• Given data:
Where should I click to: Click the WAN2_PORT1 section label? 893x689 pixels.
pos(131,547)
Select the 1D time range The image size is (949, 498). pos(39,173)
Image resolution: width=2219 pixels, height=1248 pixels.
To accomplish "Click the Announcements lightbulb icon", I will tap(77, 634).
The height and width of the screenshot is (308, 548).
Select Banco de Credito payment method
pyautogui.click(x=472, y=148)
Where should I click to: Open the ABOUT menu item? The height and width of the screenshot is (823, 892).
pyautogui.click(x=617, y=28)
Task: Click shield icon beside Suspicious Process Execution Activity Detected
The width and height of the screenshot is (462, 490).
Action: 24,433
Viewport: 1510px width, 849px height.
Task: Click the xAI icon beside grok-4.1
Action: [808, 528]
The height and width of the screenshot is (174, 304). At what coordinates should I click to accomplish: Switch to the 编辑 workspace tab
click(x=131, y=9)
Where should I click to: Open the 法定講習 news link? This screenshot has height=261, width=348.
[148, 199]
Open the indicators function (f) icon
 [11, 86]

• Aim: Can you output all of the rows above again, character for character, with nothing changed?

• The answer:
Where should I click to: Click the WAN2_PORT1 section label? 893x689 pixels.
pos(131,547)
Select the 1D time range The image size is (949, 498). pos(39,173)
Image resolution: width=2219 pixels, height=1248 pixels.
To accomplish "Click the Announcements lightbulb icon", I will tap(77, 634).
The height and width of the screenshot is (308, 548).
Select Banco de Credito payment method
pyautogui.click(x=472, y=148)
Where should I click to: Open the ABOUT menu item? The height and width of the screenshot is (823, 892).
pyautogui.click(x=617, y=28)
Task: Click shield icon beside Suspicious Process Execution Activity Detected
The width and height of the screenshot is (462, 490).
Action: 24,433
Viewport: 1510px width, 849px height.
Task: Click the xAI icon beside grok-4.1
Action: [808, 528]
The height and width of the screenshot is (174, 304). At what coordinates should I click to accomplish: Switch to the 编辑 workspace tab
click(x=131, y=9)
Where should I click to: Open the 法定講習 news link? This screenshot has height=261, width=348.
[148, 199]
Open the indicators function (f) icon
 [11, 86]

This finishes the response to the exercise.